Die Corona-Lockdowns wirkten sich positiv auf die Qualität der Atemluft in der EU aus. Das Erschreckende: Selbst diese Zahlen liegen noch weit über den WHO-Grenzwerten.
Eine gute Nachricht zuerst: Die Belastung der Luft mit gesundheitsschädlichen Stoffen wie Stickstoffdioxid (NO2) hat während der COVID-19-Pandemie weltweit abgenommen. Das berichtet die European Environment Agency (EEA) in ihrem aktuellen Report zur Luftqualität. In großen Städten Frankreichs, Italiens und Spaniens wurden Reduzierungen des mittleren Jahreswerts an NO2 um bis zu 25 % beobachtet. Während des ersten Lockdowns im April 2020 fiel die an Verkehrsstationen gemessene NO2-Konzentration sogar um ganze 70 %.
Die Autoren weisen aber darauf hin – und das ist das doch hauptsächlich negative Takeaway des Berichts –, dass die Luftverschmutzung in Europa trotz dieser vorübergehenden Verbesserungen ein dringliches Problem bleibt. Die Belastung der Atemluft vor allem in Städten sei somit eine ernstzunehmende Gesundheitsgefährdung für alle Europäer. Besonders belastet seien mittel- sowie osteuropäische Länder und Italien. Hier werden die höchsten Konzentrationen an Feinstaub und dem Karzinogen Benzo[a]pyren gemessen. Das liege vor allem daran, dass hier vermehrt Festbrennstoffe in Haushalten und der Industrie genutzt werden.

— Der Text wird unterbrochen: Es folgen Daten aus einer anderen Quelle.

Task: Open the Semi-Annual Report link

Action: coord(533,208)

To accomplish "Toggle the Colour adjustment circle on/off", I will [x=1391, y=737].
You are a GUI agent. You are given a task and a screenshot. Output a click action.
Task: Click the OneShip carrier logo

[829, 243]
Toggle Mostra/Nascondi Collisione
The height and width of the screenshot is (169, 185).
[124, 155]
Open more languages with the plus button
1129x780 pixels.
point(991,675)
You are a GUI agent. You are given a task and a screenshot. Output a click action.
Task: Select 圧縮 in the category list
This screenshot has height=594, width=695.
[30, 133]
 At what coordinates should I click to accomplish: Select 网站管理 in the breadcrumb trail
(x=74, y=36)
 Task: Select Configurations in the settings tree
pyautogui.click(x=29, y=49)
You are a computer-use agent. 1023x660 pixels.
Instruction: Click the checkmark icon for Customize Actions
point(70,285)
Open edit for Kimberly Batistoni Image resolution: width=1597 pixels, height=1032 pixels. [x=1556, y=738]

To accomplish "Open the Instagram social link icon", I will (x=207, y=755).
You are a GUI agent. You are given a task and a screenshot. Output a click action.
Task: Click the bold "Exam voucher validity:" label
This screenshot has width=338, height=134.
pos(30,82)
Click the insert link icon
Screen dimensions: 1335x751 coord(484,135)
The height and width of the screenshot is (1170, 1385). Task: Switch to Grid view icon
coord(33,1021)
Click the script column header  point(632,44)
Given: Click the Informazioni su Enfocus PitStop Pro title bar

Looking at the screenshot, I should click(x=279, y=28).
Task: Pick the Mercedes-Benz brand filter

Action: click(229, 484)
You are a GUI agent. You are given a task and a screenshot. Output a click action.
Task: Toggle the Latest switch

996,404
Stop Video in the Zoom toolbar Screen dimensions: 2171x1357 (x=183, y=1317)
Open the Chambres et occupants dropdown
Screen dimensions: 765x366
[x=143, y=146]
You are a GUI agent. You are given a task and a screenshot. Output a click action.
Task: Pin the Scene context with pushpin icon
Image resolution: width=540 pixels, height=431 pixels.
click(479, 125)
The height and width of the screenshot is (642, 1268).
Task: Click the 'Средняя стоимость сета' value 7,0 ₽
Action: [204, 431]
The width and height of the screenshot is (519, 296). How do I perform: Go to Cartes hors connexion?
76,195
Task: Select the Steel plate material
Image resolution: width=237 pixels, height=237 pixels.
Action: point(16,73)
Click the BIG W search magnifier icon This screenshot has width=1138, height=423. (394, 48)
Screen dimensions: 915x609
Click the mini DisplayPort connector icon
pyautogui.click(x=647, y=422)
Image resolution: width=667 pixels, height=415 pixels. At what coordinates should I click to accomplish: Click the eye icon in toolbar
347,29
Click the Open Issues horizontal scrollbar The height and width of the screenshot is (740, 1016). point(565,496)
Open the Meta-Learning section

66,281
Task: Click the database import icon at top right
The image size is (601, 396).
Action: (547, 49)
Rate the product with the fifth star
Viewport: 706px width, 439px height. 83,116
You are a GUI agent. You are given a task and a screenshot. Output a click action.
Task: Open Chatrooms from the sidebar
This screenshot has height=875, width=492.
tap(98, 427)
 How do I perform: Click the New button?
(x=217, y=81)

Auch die Ozonwerte seien insgesamt zwar gesunken, blieben aber vor allem in Mitteleuropa und einigen mediterranen Ländern hoch. Sie überschreiten übrigens – genau wie Stickstoffdioxid und Feinstaub – nach wie vor die von der EU festgelegten Standards und liegen weit über den WHO-Empfehlungen. Laut der aktuellen Analyse sind 99 % der städtischen Bevölkerung in Europa deutlich höherer Feinstaubbelastung ausgesetzt als die WHO anhand gesundheitlicher Guidelines empfiehlt.
Prozentualer Anteil an Personen in der EU, die 2020 einer Konzentration der wichtigsten Luftschadstoffe ausgesetzt war, die über den EU-Normen und den WHO-Leitlinien liegt. Credit: EEA.
Welche Risiken sich daraus ergeben, untersucht auch eine aktuelle Studie, die in Nature erschienen ist. Die Autoren halten fest, dass über Jahrzehnte eingeatmete Schadstoffe sich im Lymphsystem der Lunge ansammeln und so die Funktion der dortigen Immunzellen einschränken. Das führe zu einer Schwächung des Immunsystems; Atemwegserkrankungen würden schlechter abgewehrt. Die Forscher vermuten, dass sich damit erklären lasse, warum Menschen im Alter anfälliger für diese Infektionen werden. „Als wir uns die Lymphknoten der Menschen ansahen, waren wir erstaunt, wie viele der Knoten in der Lunge schwarz gefärbt waren, während die Knoten im Magen-Darm-Trakt und in anderen Körperregionen die typische beige Farbe hatten“, so Studienleiterin Prof. Donna Farber. Auch Alzheimer und Schlaganfälle sind möglicherweise mit verunreinigter Atemluft assoziiert – selbst Parkinson wurde als eine Folge der belasteten Luft diskutiert, wenn auch bisher auf wenig belastbarer Basis.
Luftverschmutzung ist und bleibt das größte umweltbedingte Gesundheitsrisiko in Europa und führte den Autoren zufolge allein 2020 zu fast 240.000 vorzeitigen Todesfällen. Angesichts dieser Zahlen und bekannter Auswirkungen auf gesundheitlichen Risiken wie kardiovaskuläre und Atemwegserkrankungen betont die EEA, wie wichtig es ist, den Zero Pollution Action Plan der EU einzuhalten – jetzt mehr denn je.